# Modigliani–Miller (MM) Approach
The MM Approach, proposed by Franco Modigliani and Merton Miller in 1961, is the leading irrelevance theory of dividends.
## Core Hypothesis
MM argue that a firm's dividend policy has no effect on either:
- the price of the firm's stock, or
- its cost of capital.
According to the MM Hypothesis:
- The market value of a firm's equity shares depends solely on its earning power and is not influenced by how earnings are split between dividends and retained earnings.
- Market value of equity shares is not affected by dividend size.
- There is no meaningful distinction between dividends and share repurchases — both are simply ways to return cash to shareholders.
## Assumptions
- Perfect capital markets exist and investors are rational.
- No taxes.
- All investments are financed through equity only.
- No floatation or transaction costs.
- Investors can forecast future prices and dividends with certainty.
## The Central Idea
Under these assumptions, if a firm pays a dividend, it must raise an equal amount of new equity to fund its investments. The share price falls by exactly the dividend paid, leaving the shareholder's total wealth unchanged. Hence the dividend decision is irrelevant — value comes from the firm's earning power and investment opportunities, not from how it packages the return of cash.

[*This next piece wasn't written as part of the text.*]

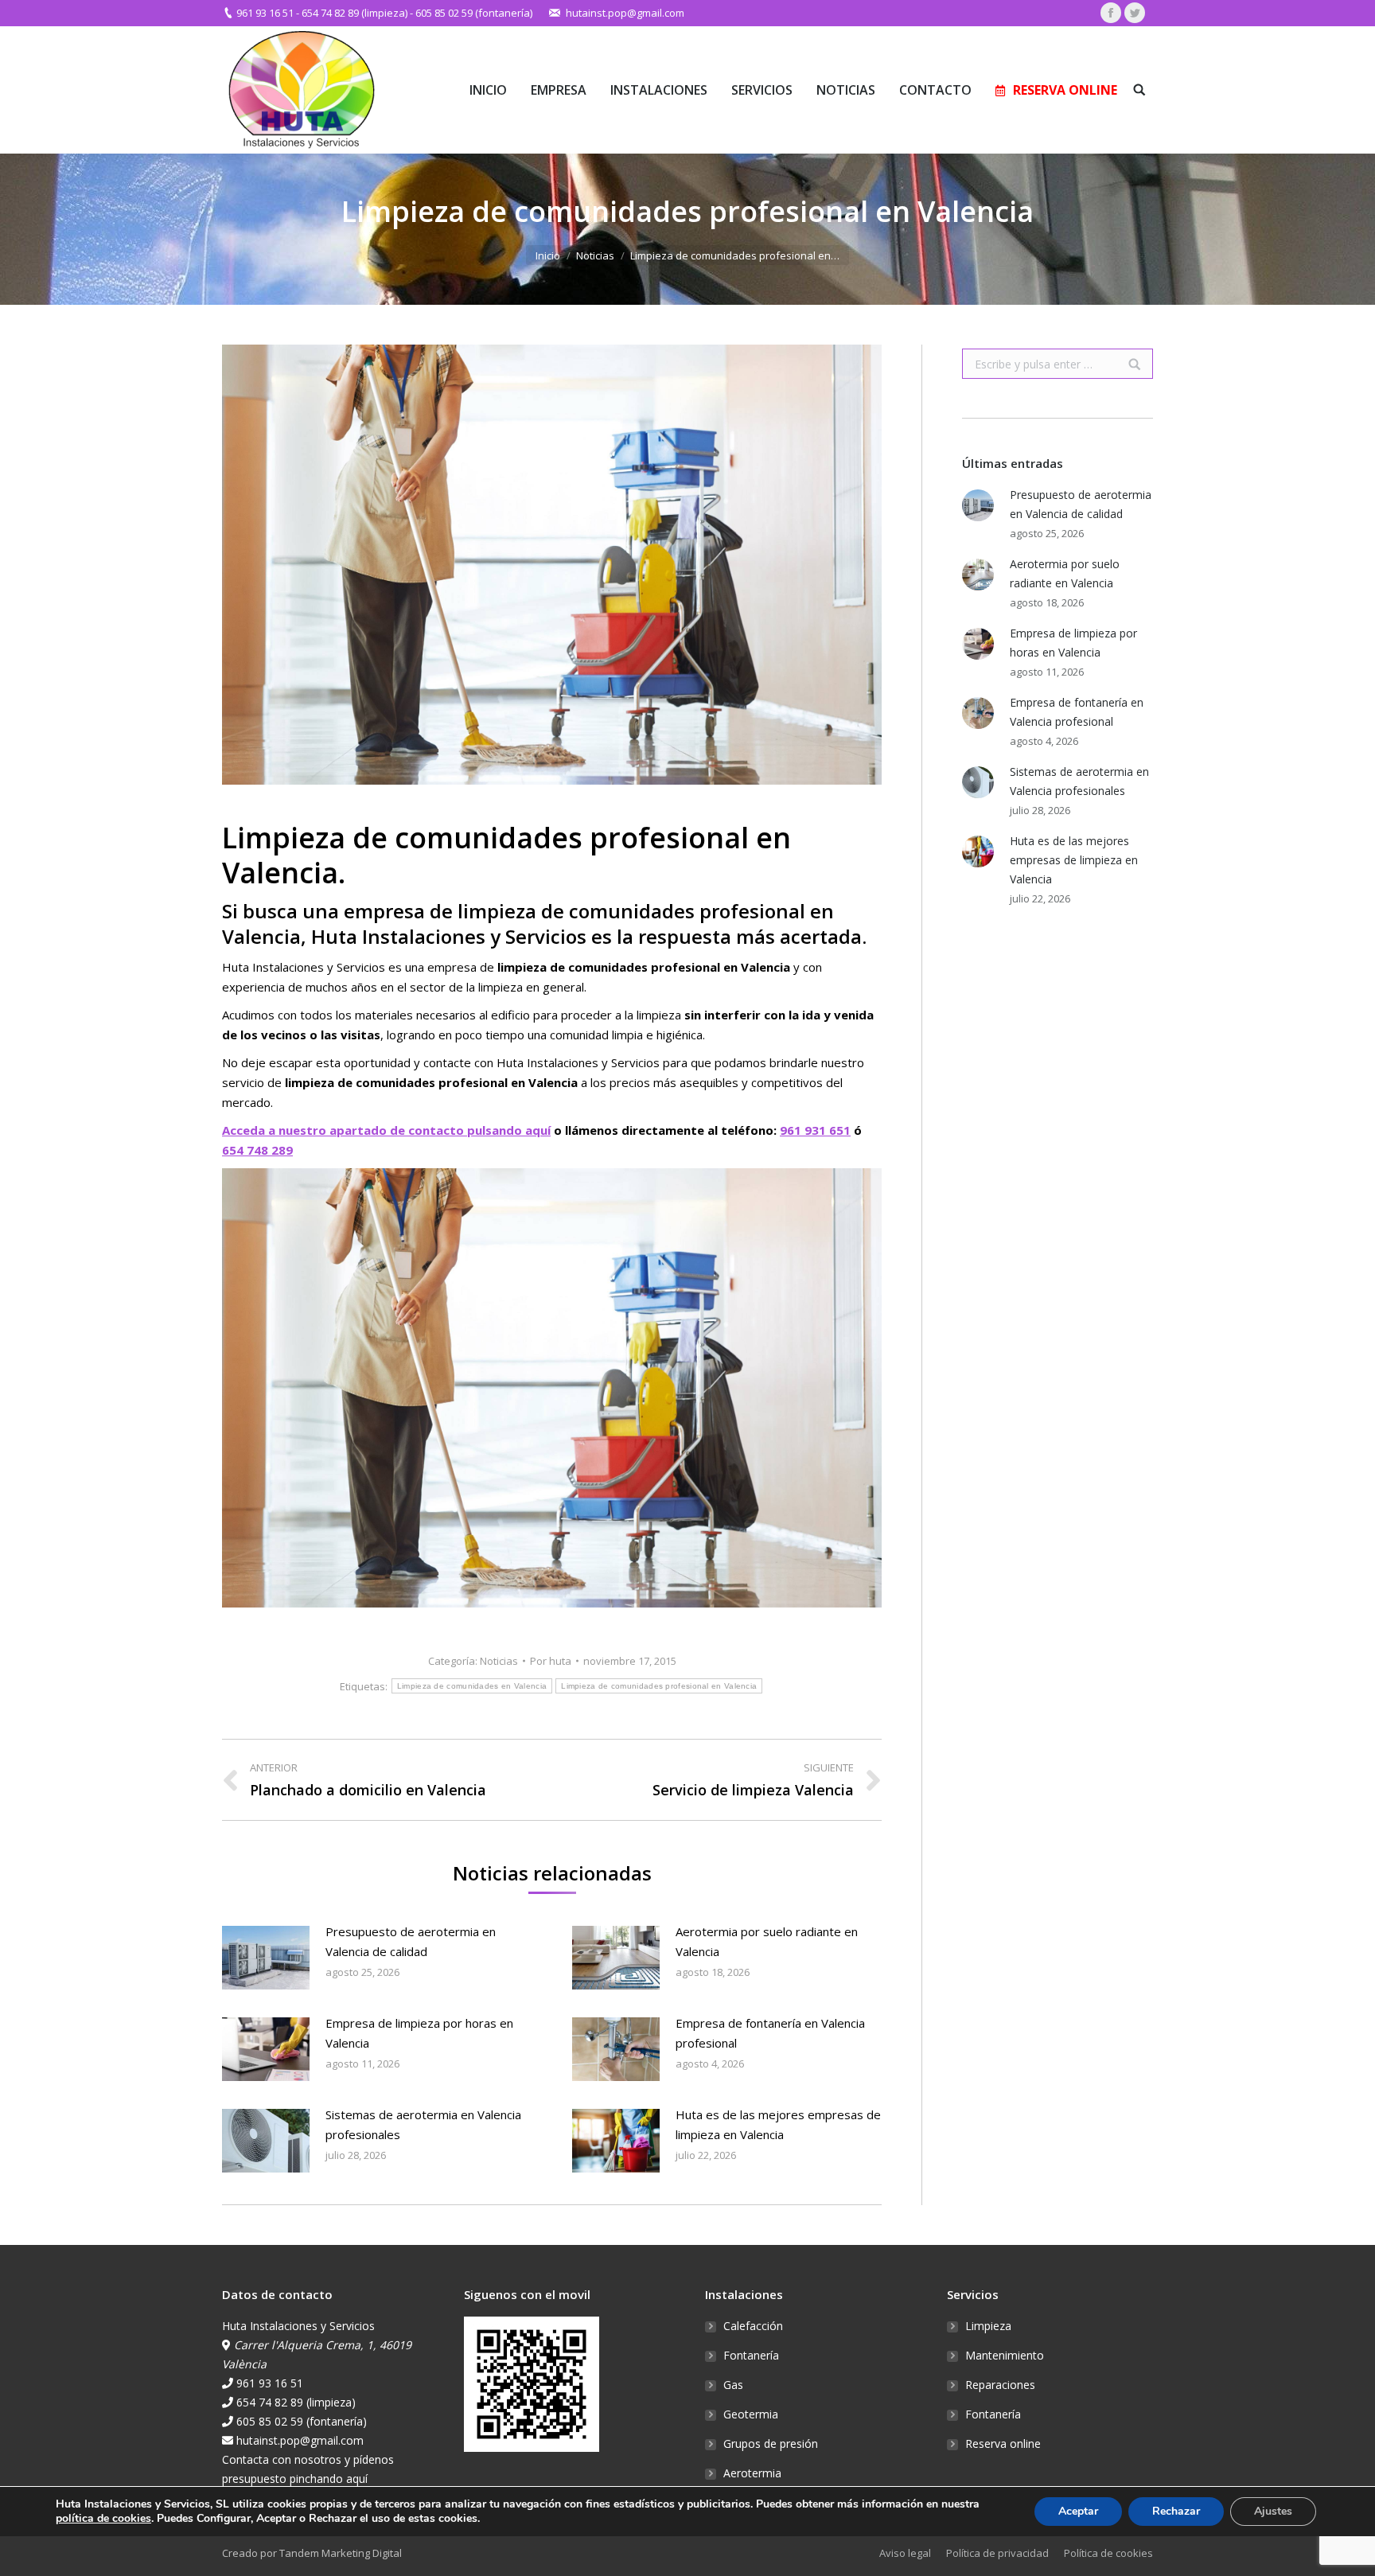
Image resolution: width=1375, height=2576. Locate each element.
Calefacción (753, 2325)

## Formula (Value of the Firm)
The value of the firm remains unchanged due to the dividend decision. MM uses a valuation formula based on the principle that the current price equals the present value of the next dividend plus the year-end price:
$$P_0 = \frac{D_1 + P_1}{1 + K_e}$$
(where P₁ is the price at the end of year 1) — and the number of new shares to be issued is derived from the firm's financing need after paying dividends.
## Key Takeaway
MM's irrelevance proposition is the theoretical opposite of Walter, Gordon and Lintner: in a perfect, tax-free, frictionless market, what you pay as dividend you lose in capital value — so policy doesn't matter.